Let’s Make a Novel Entry #4

Words this week: belly button lint
Submitted by: Robin Hawrish

Part 3: 1500 – 2000 words (or so)

 

I kick the newspaper across the yard, angry enough for a field goal from fifty yards away. The newspaper clears the fence and disappears from view. Jessica has one hand over her eyes like she’s at a golf tournament, it’s sunny out, and she’s trying to track the ball through the air.

“Wow,” she says. I can tell she wants to say more but my mood kills our usual banter. “So where are we off to?”

“I don’t know. Let’s walk.”

I brush the pebbles off my knee and grab the handle of my suitcase so fiercely it flops over, and I struggle to get it back under control. “Stupid bag,” I yell, ready to make the suitcase chase the newspaper, but I need clothes, so I storm off with the suitcase trailing behind me.

The sky is jet black, which is a terrible omen in the middle of the day. Only then do I notice it’s still drizzling and my shirt is getting soaked. I hadn’t bothered to grab a jacket from home and I can’t remember if I stuffed one in my suitcase—it’s been weeks since I prepared my emergency pissed off and must run away suitcase. If the storm picks up again, the rain will drench me and I’ll have nowhere to go. Mom’s house would take days to walk to and Jessica’s parents don’t allow people to sleep over. Jessica is a few feet behind me kicking at stones.

“What are you doing?” I ask.

“Trying to kick like you,” she says.

That’s easy: have your dad come home from the war, mom abandon the family, and then dad become solely reliant on you until you’d rather die than stay with him, I think but don’t say.

I march another block before my thoughts get the better of me and I sit on the curb with my head buried in my knees and cry. I can’t help but imagine Dad finding a gun somewhere in the house and ending it.

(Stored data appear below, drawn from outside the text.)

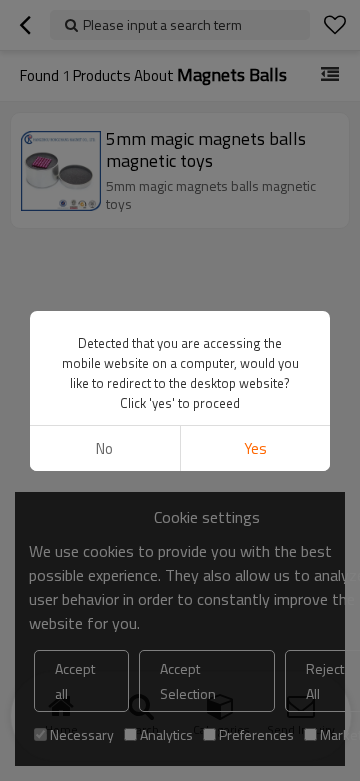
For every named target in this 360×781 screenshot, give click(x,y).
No (104, 448)
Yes (255, 448)
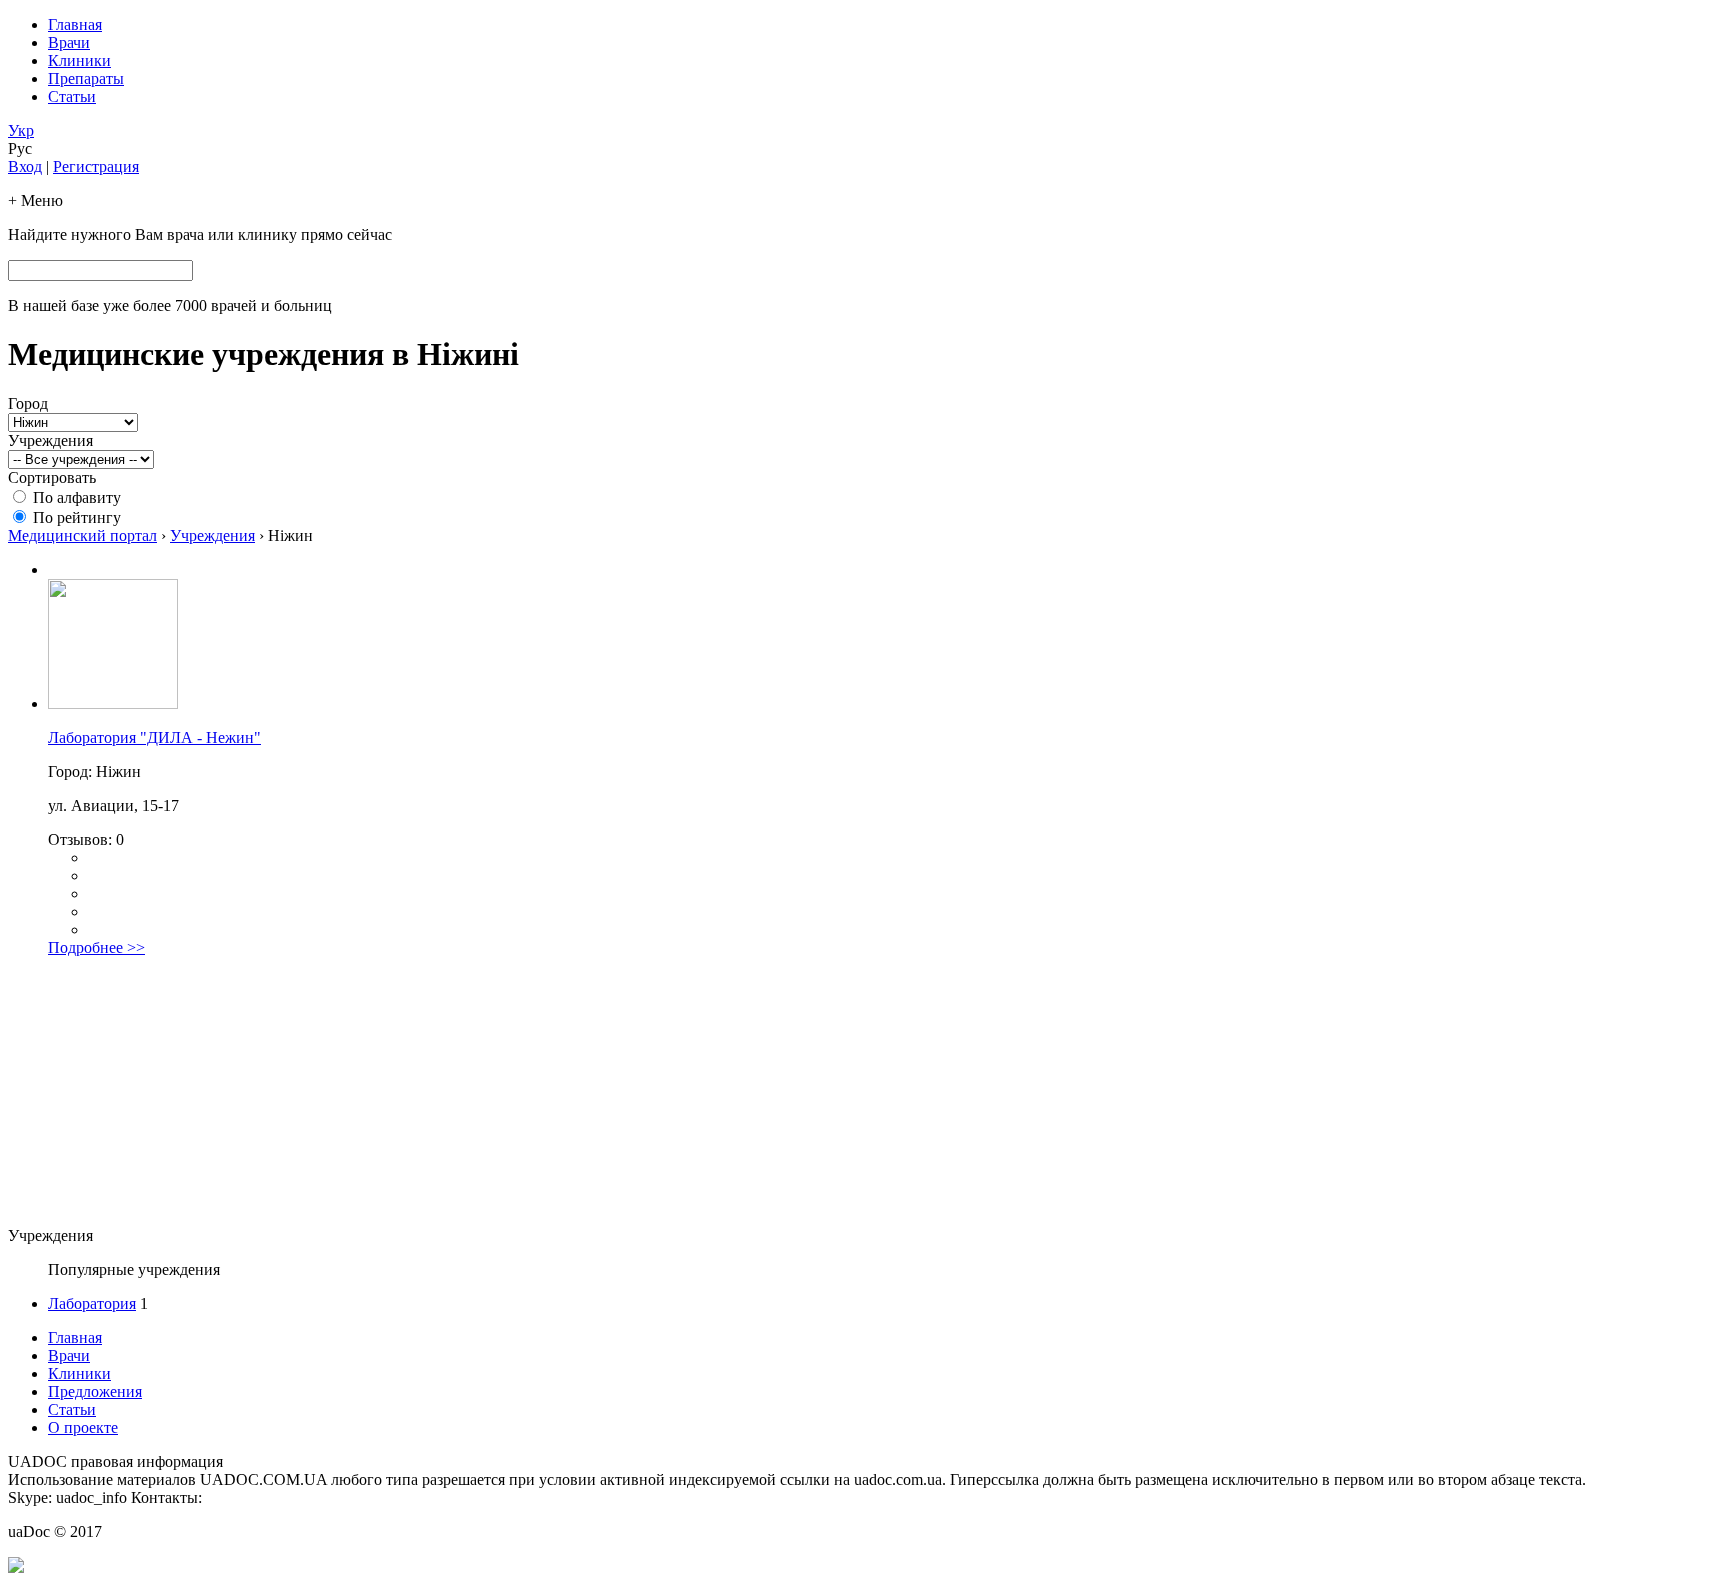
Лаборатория (92, 1303)
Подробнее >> (96, 947)
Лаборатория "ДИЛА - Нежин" (154, 737)
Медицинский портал (82, 535)
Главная (75, 24)
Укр (21, 130)
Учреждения (50, 440)
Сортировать (52, 477)
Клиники (79, 60)
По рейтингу (77, 517)
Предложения (95, 1391)
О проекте (83, 1427)
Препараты (86, 78)
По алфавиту (77, 497)
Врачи (69, 42)
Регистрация (96, 166)
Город (28, 403)
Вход (25, 166)
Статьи (72, 96)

Somewhere in the back of my mind I can hear the gunshot go off. My eyes dart down the road, looking for birds taking flight above my house.

I look up at Jessica and find her picking at her stomach.

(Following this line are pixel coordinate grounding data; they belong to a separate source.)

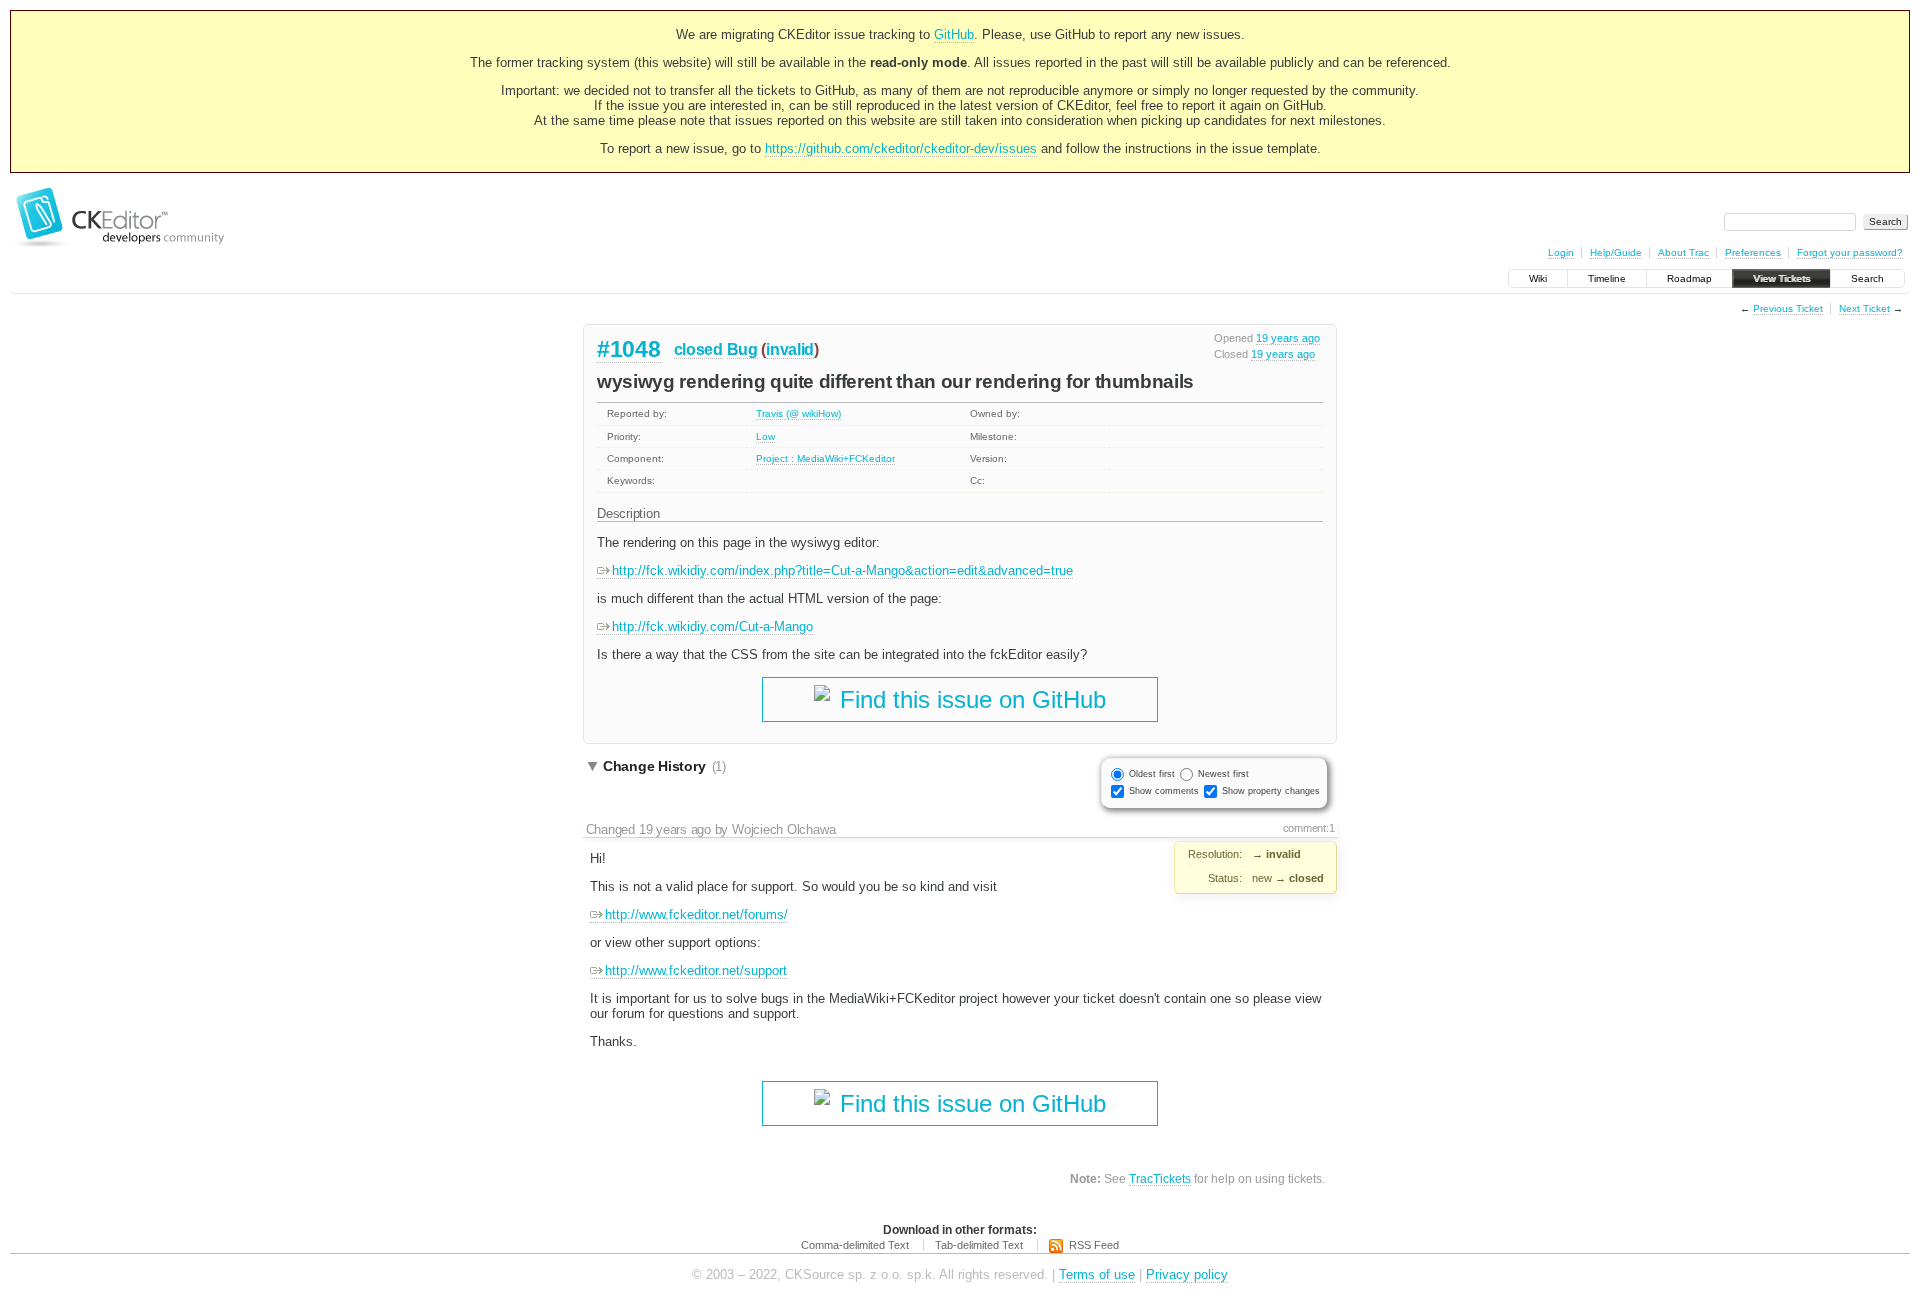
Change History (664, 766)
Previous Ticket (1788, 308)
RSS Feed (1094, 1245)
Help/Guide (1616, 252)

“Now what are you doing?” I ask dumbfounded.

“There’s belly button lint I can’t get out of my bellybutton. It’s frustrating.”

I burst out laughing at the absurdity of it all. Even if she doesn’t realize it, she knows what to do when I’m having a hard time. She frowns, wondering why I’m laughing, and joins me after she gets a mental picture of our situation.

I take advantage of my distracted thoughts and walk down the road, destination unknown. For no explainable reason the newspaper article jumps back in my mind. It said something about stock traders selling stocks long before the market crashed. There was a picture of a soldier saluting the Canadian Flag captured with the article—it reminded me of Dad. What did the military have to do with a sudden decline in stocks?